## Material for this task

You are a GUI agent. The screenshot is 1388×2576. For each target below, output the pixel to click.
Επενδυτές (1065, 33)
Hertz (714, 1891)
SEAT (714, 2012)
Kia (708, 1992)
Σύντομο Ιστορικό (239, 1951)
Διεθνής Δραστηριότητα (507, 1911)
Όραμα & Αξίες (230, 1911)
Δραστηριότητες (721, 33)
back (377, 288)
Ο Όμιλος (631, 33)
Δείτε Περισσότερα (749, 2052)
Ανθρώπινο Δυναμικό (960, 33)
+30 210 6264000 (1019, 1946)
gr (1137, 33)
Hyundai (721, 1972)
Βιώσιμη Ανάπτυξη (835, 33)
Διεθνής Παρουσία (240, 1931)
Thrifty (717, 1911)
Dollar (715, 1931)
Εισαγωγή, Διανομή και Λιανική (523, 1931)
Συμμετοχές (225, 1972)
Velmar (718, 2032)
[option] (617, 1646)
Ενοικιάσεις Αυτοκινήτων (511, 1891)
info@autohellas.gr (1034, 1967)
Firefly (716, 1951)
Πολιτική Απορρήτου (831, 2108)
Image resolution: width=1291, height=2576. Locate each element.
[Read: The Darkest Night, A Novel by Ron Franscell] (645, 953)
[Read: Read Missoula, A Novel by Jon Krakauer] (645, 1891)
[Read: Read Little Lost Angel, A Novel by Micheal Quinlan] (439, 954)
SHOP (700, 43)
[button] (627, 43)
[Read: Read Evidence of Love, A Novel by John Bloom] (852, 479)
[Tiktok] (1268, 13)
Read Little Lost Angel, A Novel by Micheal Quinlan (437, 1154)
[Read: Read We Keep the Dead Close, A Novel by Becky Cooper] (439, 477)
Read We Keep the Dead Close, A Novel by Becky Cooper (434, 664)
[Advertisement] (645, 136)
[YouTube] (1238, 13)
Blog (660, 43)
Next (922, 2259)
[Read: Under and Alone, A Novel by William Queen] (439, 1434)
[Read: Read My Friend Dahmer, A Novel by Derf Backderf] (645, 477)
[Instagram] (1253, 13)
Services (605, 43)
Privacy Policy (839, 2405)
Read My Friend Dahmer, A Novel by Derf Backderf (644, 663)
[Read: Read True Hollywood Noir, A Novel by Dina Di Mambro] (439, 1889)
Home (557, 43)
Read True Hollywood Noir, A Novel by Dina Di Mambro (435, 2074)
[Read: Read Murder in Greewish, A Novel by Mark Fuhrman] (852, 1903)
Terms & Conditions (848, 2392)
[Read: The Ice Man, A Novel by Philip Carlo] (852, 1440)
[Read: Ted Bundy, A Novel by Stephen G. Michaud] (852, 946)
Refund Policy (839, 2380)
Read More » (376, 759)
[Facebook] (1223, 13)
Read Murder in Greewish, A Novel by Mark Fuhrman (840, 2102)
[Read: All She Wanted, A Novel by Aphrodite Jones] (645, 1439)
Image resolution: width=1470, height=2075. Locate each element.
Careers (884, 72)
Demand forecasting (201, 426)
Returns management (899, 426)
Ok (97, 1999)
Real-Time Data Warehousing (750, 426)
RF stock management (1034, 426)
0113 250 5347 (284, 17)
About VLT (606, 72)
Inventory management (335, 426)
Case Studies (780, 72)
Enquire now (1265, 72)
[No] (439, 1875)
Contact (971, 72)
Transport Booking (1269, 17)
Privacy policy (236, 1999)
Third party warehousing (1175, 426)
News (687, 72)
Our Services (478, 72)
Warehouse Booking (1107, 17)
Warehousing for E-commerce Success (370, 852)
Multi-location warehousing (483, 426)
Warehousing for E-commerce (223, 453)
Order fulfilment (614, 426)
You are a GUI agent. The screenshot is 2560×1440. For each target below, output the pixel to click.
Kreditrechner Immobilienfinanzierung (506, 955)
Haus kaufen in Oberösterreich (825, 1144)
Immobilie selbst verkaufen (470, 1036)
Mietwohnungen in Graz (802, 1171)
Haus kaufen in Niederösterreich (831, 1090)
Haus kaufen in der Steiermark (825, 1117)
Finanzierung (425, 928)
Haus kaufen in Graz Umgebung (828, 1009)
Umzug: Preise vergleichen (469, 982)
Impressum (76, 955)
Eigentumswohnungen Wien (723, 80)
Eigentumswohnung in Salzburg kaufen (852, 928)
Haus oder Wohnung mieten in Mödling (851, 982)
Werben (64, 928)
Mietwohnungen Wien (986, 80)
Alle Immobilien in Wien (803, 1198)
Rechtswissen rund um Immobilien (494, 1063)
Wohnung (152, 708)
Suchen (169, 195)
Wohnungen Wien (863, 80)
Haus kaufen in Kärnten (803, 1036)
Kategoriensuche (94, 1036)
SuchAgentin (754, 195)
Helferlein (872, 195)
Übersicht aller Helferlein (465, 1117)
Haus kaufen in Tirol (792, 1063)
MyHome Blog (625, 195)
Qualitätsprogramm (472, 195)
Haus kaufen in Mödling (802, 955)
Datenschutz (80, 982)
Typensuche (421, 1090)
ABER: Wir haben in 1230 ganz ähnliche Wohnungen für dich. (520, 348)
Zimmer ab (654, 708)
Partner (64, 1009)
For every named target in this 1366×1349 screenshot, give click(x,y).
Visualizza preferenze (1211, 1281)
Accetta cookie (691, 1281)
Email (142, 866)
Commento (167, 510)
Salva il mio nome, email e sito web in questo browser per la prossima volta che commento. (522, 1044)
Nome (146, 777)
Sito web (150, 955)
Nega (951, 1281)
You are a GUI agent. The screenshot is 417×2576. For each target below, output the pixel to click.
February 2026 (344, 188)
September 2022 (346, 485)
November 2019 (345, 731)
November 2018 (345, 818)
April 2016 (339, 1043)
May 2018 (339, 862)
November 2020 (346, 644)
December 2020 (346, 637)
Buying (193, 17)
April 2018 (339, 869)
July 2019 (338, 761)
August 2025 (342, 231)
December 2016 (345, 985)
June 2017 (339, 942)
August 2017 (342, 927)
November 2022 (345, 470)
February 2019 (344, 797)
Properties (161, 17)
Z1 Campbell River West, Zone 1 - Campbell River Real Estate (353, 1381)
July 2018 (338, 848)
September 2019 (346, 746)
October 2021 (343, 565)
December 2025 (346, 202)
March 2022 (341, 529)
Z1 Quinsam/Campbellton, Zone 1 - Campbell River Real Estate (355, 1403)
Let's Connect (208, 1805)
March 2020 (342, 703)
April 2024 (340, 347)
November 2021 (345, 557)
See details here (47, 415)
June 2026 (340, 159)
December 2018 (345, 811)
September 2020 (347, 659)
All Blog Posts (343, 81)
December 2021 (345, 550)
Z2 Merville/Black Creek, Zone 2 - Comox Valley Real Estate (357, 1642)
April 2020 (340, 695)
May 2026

## Task requirements
Your task is to transcribe the listing in full, so that each line reads exactly as before.

## Answer to this exercise
You are a GUI agent. The screenshot is 1388×2576. For each target below, output the pixel to click.
Επενδυτές (1065, 33)
Hertz (714, 1891)
SEAT (714, 2012)
Kia (708, 1992)
Σύντομο Ιστορικό (239, 1951)
Διεθνής Δραστηριότητα (507, 1911)
Όραμα & Αξίες (230, 1911)
Δραστηριότητες (721, 33)
back (377, 288)
Ο Όμιλος (631, 33)
Δείτε Περισσότερα (749, 2052)
Ανθρώπινο Δυναμικό (960, 33)
+30 210 6264000 (1019, 1946)
gr (1137, 33)
Hyundai (721, 1972)
Βιώσιμη Ανάπτυξη (835, 33)
Διεθνής Παρουσία (240, 1931)
Thrifty (717, 1911)
Dollar (715, 1931)
Εισαγωγή, Διανομή και Λιανική (523, 1931)
Συμμετοχές (225, 1972)
Velmar (718, 2032)
[option] (617, 1646)
Ενοικιάσεις Αυτοκινήτων (511, 1891)
info@autohellas.gr (1034, 1967)
Firefly (716, 1951)
Πολιτική Απορρήτου (831, 2108)
Image resolution: width=1291, height=2576. Locate each element.
[Read: The Darkest Night, A Novel by Ron Franscell] (645, 953)
[Read: Read Missoula, A Novel by Jon Krakauer] (645, 1891)
[Read: Read Little Lost Angel, A Novel by Micheal Quinlan] (439, 954)
SHOP (700, 43)
[button] (627, 43)
[Read: Read Evidence of Love, A Novel by John Bloom] (852, 479)
[Tiktok] (1268, 13)
Read Little Lost Angel, A Novel by Micheal Quinlan (437, 1154)
[Read: Read We Keep the Dead Close, A Novel by Becky Cooper] (439, 477)
Read We Keep the Dead Close, A Novel by Becky Cooper (434, 664)
[Advertisement] (645, 136)
[YouTube] (1238, 13)
Blog (660, 43)
Next (922, 2259)
[Read: Under and Alone, A Novel by William Queen] (439, 1434)
[Read: Read My Friend Dahmer, A Novel by Derf Backderf] (645, 477)
[Instagram] (1253, 13)
Services (605, 43)
Privacy Policy (839, 2405)
Read My Friend Dahmer, A Novel by Derf Backderf (644, 663)
[Read: Read True Hollywood Noir, A Novel by Dina Di Mambro] (439, 1889)
Home (557, 43)
Read True Hollywood Noir, A Novel by Dina Di Mambro (435, 2074)
[Read: Read Murder in Greewish, A Novel by Mark Fuhrman] (852, 1903)
Terms & Conditions (848, 2392)
[Read: The Ice Man, A Novel by Philip Carlo] (852, 1440)
[Read: Ted Bundy, A Novel by Stephen G. Michaud] (852, 946)
Refund Policy (839, 2380)
Read More » (376, 759)
[Facebook] (1223, 13)
Read Murder in Greewish, A Novel by Mark Fuhrman (840, 2102)
[Read: All She Wanted, A Novel by Aphrodite Jones] (645, 1439)
Image resolution: width=1470, height=2075. Locate each element.
Careers (884, 72)
Demand forecasting (201, 426)
Returns management (899, 426)
Ok (97, 1999)
Real-Time Data Warehousing (750, 426)
RF stock management (1034, 426)
0113 250 5347 (284, 17)
About VLT (606, 72)
Inventory management (335, 426)
Case Studies (780, 72)
Enquire now (1265, 72)
[No] (439, 1875)
Contact (971, 72)
Transport Booking (1269, 17)
Privacy policy (236, 1999)
Third party warehousing (1175, 426)
News (687, 72)
Our Services (478, 72)
Warehouse Booking (1107, 17)
Warehousing for E-commerce Success (370, 852)
Multi-location warehousing (483, 426)
Warehousing for E-commerce (223, 453)
Order fulfilment (614, 426)
You are a GUI agent. The screenshot is 2560×1440. For each target below, output the pixel to click.
Kreditrechner Immobilienfinanzierung (506, 955)
Haus kaufen in Oberösterreich (825, 1144)
Immobilie selbst verkaufen (470, 1036)
Mietwohnungen in Graz (802, 1171)
Haus kaufen in Niederösterreich (831, 1090)
Haus kaufen in der Steiermark (825, 1117)
Finanzierung (425, 928)
Haus kaufen in Graz Umgebung (828, 1009)
Umzug: Preise vergleichen (469, 982)
Impressum (76, 955)
Eigentumswohnungen Wien (723, 80)
Eigentumswohnung in Salzburg kaufen (852, 928)
Haus oder Wohnung mieten in Mödling (851, 982)
Werben (64, 928)
Mietwohnungen Wien (986, 80)
Alle Immobilien in Wien (803, 1198)
Rechtswissen rund um Immobilien (494, 1063)
Wohnung (152, 708)
Suchen (169, 195)
Wohnungen Wien (863, 80)
Haus kaufen in Kärnten (803, 1036)
Kategoriensuche (94, 1036)
SuchAgentin (754, 195)
Helferlein (872, 195)
Übersicht aller Helferlein (465, 1117)
Haus kaufen in Tirol (792, 1063)
MyHome Blog (625, 195)
Qualitätsprogramm (472, 195)
Haus kaufen in Mödling (802, 955)
Datenschutz (80, 982)
Typensuche (421, 1090)
ABER: Wir haben in 1230 ganz ähnliche Wohnungen für dich. (520, 348)
Zimmer ab (654, 708)
Partner (64, 1009)
For every named target in this 1366×1349 screenshot, give click(x,y).
Visualizza preferenze (1211, 1281)
Accetta cookie (691, 1281)
Email (142, 866)
Commento (167, 510)
Salva il mio nome, email e sito web in questo browser per la prossima volta che commento. (522, 1044)
Nome (146, 777)
Sito web (150, 955)
Nega (951, 1281)
You are a GUI agent. The screenshot is 417×2576. For each target below, output the pixel to click.
February 2026 (344, 188)
September 2022 (346, 485)
November 2019 (345, 731)
November 2018 (345, 818)
April 2016 (339, 1043)
May 2018 (339, 862)
November 2020 (346, 644)
December 2020 (346, 637)
Buying (193, 17)
April 2018 (339, 869)
July 2019 (338, 761)
August 2025 (342, 231)
December 2016 (345, 985)
June 2017 (339, 942)
August 2017 (342, 927)
November 2022 (345, 470)
February 2019 (344, 797)
Properties (161, 17)
Z1 Campbell River West, Zone 1 - Campbell River Real Estate (353, 1381)
July 2018 (338, 848)
September 2019 (346, 746)
October 2021 (343, 565)
December 2025 (346, 202)
March 2022 (341, 529)
Z1 Quinsam/Campbellton, Zone 1 - Campbell River Real Estate (355, 1403)
Let's Connect (208, 1805)
March 2020 (342, 703)
April 2024 (340, 347)
November 2021 (345, 557)
See details here (47, 415)
June 2026 (340, 159)
December 2018 (345, 811)
September 2020 (347, 659)
All Blog Posts (343, 81)
December 2021 (345, 550)
Z2 Merville/Black Creek, Zone 2 - Comox Valley Real Estate (357, 1642)
April 2020 (340, 695)
May 2026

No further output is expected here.